If you’re anything like me, you love that sizzle and spice of authentic fajitas, but honestly, who needs the tortilla bloat sometimes? I get it! That’s why I developed this Steak Fajita Low Carb Bowl. It’s all the bold flavor you crave—the tender, marinated steak, the sweet, smoky peppers—but served over a hearty base instead of wrapped up. This recipe proves that letting go of the carbs doesn’t mean sacrificing comfort or flavor. Here at Sena Recipes, my goal, as Emma Laurent, has always been to make balanced meals that feel truly satisfying. Trust me, this bowl is going to change your weeknight dinner routine, especially when you’re looking for easy, high-protein, low-carb meals!

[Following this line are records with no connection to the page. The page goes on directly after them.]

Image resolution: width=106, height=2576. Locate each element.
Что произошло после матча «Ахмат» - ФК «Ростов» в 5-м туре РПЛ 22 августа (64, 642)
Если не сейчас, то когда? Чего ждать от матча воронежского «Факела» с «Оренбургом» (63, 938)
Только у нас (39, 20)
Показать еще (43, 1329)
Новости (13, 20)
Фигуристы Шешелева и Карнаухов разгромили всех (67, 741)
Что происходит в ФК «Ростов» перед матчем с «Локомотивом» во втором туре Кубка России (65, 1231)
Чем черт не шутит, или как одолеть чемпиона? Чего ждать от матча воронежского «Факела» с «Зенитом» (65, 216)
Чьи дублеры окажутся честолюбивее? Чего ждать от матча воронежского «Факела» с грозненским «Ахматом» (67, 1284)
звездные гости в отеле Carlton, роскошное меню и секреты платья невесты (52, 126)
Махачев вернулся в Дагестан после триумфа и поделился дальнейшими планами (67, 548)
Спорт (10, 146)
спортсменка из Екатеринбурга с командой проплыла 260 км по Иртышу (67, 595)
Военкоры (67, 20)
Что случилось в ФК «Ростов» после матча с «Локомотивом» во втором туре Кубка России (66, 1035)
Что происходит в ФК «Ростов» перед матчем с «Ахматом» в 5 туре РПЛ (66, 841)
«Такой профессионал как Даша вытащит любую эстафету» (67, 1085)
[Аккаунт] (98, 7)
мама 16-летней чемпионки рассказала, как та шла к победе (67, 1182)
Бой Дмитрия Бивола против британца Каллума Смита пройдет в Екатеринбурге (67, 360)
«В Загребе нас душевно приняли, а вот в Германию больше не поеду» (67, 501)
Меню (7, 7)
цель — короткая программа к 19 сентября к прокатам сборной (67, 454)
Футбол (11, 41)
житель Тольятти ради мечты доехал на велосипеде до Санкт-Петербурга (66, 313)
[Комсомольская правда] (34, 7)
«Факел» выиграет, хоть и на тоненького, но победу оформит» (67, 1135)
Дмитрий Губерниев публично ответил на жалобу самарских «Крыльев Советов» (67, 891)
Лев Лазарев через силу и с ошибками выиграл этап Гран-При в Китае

Why This Steak Fajita Low Carb Bowl Works So Well
You might think missing the tortilla means missing out on the fun, but I promise you, this bowl packs a much bigger punch! This Steak Fajita Low Carb Bowl is designed for satisfaction. It’s incredibly high in protein, which keeps you full for hours, and it’s so easily adjustable based on what you have in the fridge. Who doesn’t love flexibility in their dinner plans?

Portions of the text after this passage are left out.